[Word and element location records]
▬▬▬▬▬▬▬▬▬▬

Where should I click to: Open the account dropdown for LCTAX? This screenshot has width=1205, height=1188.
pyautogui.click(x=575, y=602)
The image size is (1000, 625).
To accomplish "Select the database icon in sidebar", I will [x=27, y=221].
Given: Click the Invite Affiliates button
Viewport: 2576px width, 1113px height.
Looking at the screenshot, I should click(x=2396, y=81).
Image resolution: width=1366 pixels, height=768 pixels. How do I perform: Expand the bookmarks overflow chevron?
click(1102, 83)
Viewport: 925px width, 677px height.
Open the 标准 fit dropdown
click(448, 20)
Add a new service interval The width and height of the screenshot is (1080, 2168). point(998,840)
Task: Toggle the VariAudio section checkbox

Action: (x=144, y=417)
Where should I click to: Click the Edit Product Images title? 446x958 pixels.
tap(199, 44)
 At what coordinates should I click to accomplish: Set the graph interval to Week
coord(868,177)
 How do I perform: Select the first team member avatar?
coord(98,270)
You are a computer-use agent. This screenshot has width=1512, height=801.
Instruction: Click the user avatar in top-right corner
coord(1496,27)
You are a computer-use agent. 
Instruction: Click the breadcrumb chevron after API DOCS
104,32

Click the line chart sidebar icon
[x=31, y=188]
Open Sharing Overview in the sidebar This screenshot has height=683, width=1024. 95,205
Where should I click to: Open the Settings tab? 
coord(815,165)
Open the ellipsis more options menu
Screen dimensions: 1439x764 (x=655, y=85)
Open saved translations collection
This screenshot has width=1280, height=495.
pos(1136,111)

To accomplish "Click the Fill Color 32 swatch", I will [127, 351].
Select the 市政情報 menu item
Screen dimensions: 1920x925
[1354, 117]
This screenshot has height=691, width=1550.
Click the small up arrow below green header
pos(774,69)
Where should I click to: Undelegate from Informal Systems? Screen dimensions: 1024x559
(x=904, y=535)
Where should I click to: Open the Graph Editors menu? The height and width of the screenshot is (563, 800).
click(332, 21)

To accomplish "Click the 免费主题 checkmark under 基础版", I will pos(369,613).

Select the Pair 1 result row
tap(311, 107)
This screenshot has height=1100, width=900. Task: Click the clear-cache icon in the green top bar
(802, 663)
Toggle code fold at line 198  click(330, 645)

▬▬▬▬▬▬▬▬▬▬

== Exercise aim ==
Convert every line of the data above into a Markdown table with the columns "Row" and "Line," numbering the rows in order and omitting blank lines.

== Written response ==
| Row | Line |
|---|---|
| 1 | Where should I click to: Open the account dropdown for LCTAX? This screenshot has width=1205, height=1188. |
| 2 | pyautogui.click(x=575, y=602) |
| 3 | The image size is (1000, 625). |
| 4 | To accomplish "Select the database icon in sidebar", I will [x=27, y=221]. |
| 5 | Given: Click the Invite Affiliates button |
| 6 | Viewport: 2576px width, 1113px height. |
| 7 | Looking at the screenshot, I should click(x=2396, y=81). |
| 8 | Image resolution: width=1366 pixels, height=768 pixels. How do I perform: Expand the bookmarks overflow chevron? |
| 9 | click(1102, 83) |
| 10 | Viewport: 925px width, 677px height. |
| 11 | Open the 标准 fit dropdown |
| 12 | click(448, 20) |
| 13 | Add a new service interval The width and height of the screenshot is (1080, 2168). point(998,840) |
| 14 | Task: Toggle the VariAudio section checkbox |
| 15 | Action: (x=144, y=417) |
| 16 | Where should I click to: Click the Edit Product Images title? 446x958 pixels. |
| 17 | tap(199, 44) |
| 18 |  At what coordinates should I click to accomplish: Set the graph interval to Week |
| 19 | coord(868,177) |
| 20 |  How do I perform: Select the first team member avatar? |
| 21 | coord(98,270) |
| 22 | You are a computer-use agent. This screenshot has width=1512, height=801. |
| 23 | Instruction: Click the user avatar in top-right corner |
| 24 | coord(1496,27) |
| 25 | You are a computer-use agent.  |
| 26 | Instruction: Click the breadcrumb chevron after API DOCS |
| 27 | 104,32 |
| 28 | Click the line chart sidebar icon |
| 29 | [x=31, y=188] |
| 30 | Open Sharing Overview in the sidebar This screenshot has height=683, width=1024. 95,205 |
| 31 | Where should I click to: Open the Settings tab?  |
| 32 | coord(815,165) |
| 33 | Open the ellipsis more options menu |
| 34 | Screen dimensions: 1439x764 (x=655, y=85) |
| 35 | Open saved translations collection |
| 36 | This screenshot has width=1280, height=495. |
| 37 | pos(1136,111) |
| 38 | To accomplish "Click the Fill Color 32 swatch", I will [127, 351]. |
| 39 | Select the 市政情報 menu item |
| 40 | Screen dimensions: 1920x925 |
| 41 | [1354, 117] |
| 42 | This screenshot has height=691, width=1550. |
| 43 | Click the small up arrow below green header |
| 44 | pos(774,69) |
| 45 | Where should I click to: Undelegate from Informal Systems? Screen dimensions: 1024x559 |
| 46 | (x=904, y=535) |
| 47 | Where should I click to: Open the Graph Editors menu? The height and width of the screenshot is (563, 800). |
| 48 | click(332, 21) |
| 49 | To accomplish "Click the 免费主题 checkmark under 基础版", I will pos(369,613). |
| 50 | Select the Pair 1 result row |
| 51 | tap(311, 107) |
| 52 | This screenshot has height=1100, width=900. Task: Click the clear-cache icon in the green top bar |
| 53 | (802, 663) |
| 54 | Toggle code fold at line 198  click(330, 645) |